Further, to ensure that the captive cervid industry is holding up its end of the bargain, we’d also like to see a third-party scientific review of the Herd Certification Program—a voluntary program at the USDA’s Animal and Plant Health Inspection Service for keeping captive deer herds at “low-risk” of contracting and spreading CWD. Until this review is complete, and its recommendations are implemented, the administration should place a moratorium on the interstate movement of live deer.
Max Out Conservation Reserve Program Acres
With just 21.9 million acres enrolled in the Conservation Reserve Program—the lowest enrollment since 1987—the incoming administration must restore the health of this popular Farm Bill program and its benefits to wildlife and landowners. Under the Trump Administration, the Farm Service Agency changed how CRP rental rates are calculated, reduced incentives, eliminated management cost-shares, and failed to roll out forest conservation practices. This has led landowners to look elsewhere when evaluating how best to manage their lands, leaving millions of potential CRP acres on the table.
In the 2018 Farm Bill, Congress raised the total CRP acreage cap from 24 million to 27 million acres, in part to accommodate growing landowner interest. In the first 100 days of Biden’s term, the administration needs to hold an emergency General Signup for the Conservation Reserve Program that offers incentive and cost-share payments at historic levels and restores soil productivity as an adjusting factor in rental rate determinations. The U.S. Department of Agriculture should also develop a public timeline for CRP signups to provide certainty as landowners make decisions regarding use of their lands.
Restore Roadless Area Protections in the Tongass National Forest
The Tongass National Forest is America’s largest national forest, encompassing nearly 90 percent of the southeastern panhandle of Alaska. By lifting roadless area safeguards in the Tongass, the Forest Service under the Trump Administration has threatened 9.2 million acres of undeveloped forest, potentially undermining the region’s world-class fisheries and vital habitat for Sitka blacktail deer, bears, moose, and Roosevelt elk.
In the first 100 days, the Biden Administration should halt any pending projects that could undermine the habitat value of roadless areas and take immediate steps to restore roadless area safeguards for the Tongass.
These fish and wildlife resources not only serve as an important food source for thousands of local families—including many from indigenous communities—they provide outstanding opportunities for recreational hunting and fishing that fuels Southeast Alaska’s vibrant tourism industry. Today, the region’s recreation and fishing industries account for more than 25 percent of all local employment. Given the opportunity to influence forest management practices and budgets, the administration should also prioritize sustainable forest uses—including restoration and recreation projects—that have the greatest potential to support the region’s long-term economic growth.
Ensure That Savings from the “Fire Fix” Go Toward Forest Health
In 2018, Congress passed a spending bill that finally helped us shift away from a dysfunctional model of funding wildfire suppression and recovery, in which the U.S. Forest Service was forced to dip into conservation accounts during catastrophic fire seasons after running out of appropriated funds. This practice was crippling the ability of agencies to manage forests effectively and actually reduce the risk of future megafires.

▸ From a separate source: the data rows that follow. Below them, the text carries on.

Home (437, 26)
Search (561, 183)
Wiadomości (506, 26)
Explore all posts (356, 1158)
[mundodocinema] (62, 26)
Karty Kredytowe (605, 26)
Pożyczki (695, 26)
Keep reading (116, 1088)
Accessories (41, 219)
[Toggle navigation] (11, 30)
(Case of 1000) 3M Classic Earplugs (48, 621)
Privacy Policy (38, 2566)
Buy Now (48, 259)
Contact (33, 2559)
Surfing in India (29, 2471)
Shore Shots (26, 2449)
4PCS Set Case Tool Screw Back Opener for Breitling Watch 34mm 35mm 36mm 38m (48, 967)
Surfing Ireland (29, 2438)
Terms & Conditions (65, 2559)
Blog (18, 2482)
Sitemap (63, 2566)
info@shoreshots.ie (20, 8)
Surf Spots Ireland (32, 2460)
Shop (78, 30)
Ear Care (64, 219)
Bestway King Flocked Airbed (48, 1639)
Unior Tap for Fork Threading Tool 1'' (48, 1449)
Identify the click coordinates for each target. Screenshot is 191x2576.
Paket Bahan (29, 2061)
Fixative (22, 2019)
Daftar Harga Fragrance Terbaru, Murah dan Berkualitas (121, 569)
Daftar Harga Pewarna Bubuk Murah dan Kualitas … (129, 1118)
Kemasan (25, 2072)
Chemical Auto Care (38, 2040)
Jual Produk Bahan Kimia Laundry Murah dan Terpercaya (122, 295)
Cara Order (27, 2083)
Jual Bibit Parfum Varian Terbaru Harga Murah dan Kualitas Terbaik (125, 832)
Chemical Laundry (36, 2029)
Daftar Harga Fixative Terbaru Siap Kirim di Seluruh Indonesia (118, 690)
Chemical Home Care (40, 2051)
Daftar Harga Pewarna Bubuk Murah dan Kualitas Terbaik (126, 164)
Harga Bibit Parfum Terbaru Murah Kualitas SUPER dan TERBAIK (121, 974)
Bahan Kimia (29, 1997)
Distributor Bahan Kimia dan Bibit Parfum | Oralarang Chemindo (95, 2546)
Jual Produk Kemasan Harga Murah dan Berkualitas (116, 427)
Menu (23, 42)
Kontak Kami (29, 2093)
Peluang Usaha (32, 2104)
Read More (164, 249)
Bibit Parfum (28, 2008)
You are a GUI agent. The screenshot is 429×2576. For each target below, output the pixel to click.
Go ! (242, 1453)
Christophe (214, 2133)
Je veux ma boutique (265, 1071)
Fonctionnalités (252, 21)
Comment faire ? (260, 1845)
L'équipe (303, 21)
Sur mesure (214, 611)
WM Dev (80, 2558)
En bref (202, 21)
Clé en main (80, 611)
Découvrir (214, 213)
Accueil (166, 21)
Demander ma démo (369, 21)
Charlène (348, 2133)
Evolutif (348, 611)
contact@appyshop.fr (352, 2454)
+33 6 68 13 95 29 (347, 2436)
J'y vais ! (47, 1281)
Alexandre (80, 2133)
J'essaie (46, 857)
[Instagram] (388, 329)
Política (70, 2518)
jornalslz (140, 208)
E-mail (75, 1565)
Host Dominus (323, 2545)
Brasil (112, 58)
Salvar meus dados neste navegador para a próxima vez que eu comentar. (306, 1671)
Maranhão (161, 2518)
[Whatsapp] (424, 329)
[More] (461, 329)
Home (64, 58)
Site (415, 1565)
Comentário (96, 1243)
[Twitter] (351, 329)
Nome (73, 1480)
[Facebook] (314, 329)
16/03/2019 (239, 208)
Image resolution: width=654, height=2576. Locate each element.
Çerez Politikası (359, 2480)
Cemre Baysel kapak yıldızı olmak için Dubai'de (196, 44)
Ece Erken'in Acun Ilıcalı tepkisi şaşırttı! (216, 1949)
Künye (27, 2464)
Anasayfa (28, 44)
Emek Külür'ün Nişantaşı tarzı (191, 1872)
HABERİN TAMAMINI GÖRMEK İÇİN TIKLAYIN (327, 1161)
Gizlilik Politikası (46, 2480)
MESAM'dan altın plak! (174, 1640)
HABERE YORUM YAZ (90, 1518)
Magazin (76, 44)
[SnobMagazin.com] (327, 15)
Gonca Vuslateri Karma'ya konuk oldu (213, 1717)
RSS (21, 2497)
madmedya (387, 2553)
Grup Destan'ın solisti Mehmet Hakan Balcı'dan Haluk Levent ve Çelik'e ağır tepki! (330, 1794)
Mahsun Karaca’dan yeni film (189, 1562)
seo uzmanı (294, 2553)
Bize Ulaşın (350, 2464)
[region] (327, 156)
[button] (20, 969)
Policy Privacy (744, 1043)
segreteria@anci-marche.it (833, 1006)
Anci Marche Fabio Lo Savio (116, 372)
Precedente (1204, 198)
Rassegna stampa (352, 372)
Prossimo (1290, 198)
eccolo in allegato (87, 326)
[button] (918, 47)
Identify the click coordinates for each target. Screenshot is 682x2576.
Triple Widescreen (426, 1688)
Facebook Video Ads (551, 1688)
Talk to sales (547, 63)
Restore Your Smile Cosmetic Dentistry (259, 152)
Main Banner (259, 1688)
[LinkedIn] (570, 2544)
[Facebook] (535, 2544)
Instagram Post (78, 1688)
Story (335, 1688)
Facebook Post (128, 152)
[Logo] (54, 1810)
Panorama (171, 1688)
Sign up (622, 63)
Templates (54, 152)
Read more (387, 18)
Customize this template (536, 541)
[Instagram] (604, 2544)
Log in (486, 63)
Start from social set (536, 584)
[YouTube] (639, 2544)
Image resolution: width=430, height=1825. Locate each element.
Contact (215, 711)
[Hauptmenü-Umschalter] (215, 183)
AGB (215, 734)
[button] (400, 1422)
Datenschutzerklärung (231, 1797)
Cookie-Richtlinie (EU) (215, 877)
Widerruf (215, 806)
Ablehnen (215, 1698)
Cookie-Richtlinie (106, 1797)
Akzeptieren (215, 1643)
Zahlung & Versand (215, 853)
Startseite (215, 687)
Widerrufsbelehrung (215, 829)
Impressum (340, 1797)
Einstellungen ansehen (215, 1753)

But, to date, the Trump Administration and Congress have not used the fire funding fix as intended. While federal agencies can now access emergency funding when they run out of fire suppression dollars, the fix was also designed to provide substantial new resources—more than $400 million for the Forest Service in 2020—that agencies could use for forest restoration and other activities. This funding was not made available in the 2020 budget.
In the first 100 days, the Biden Administration should ensure that these vital funds are invested in the health of our forests.
Rebuild the Bedrock Conservation Law That Protects Our Streams and Wetlands
The Clean Water Act has been one of the country’s most successful conservation tools since its passage in 1972. Sadly, in the last 20 years, uncertainty about the scope of the Clean Water Act—drawn from confusing Supreme Court decisions and several Trump Administration rules weakening the Act—has accelerated wetlands loss and threatened our most vulnerable trout streams.
The Biden Administration needs to move quickly to reverse this damage, while allowing for robust public comment. They should conduct public listening sessions and work to reach agreement on a durable definition of which waters and wetlands are protected under the Clean Water Act. Sportsmen and women can then engage—and show up in force, as we have in the past—to support the conservation of our headwater streams and wetlands.
Commit to Modernizing Fisheries Management
The TRCP and its sportfishing partners have been working for the last eight years to advance fisheries policy and law that recognizes the conservation, cultural, and economic importance of saltwater angling. The recently passed bipartisan Modern Fish Act finally recognizes the fundamental difference between commercial and recreational fishing and prescribes changes in fisheries management to improve data collection and conservation strategies.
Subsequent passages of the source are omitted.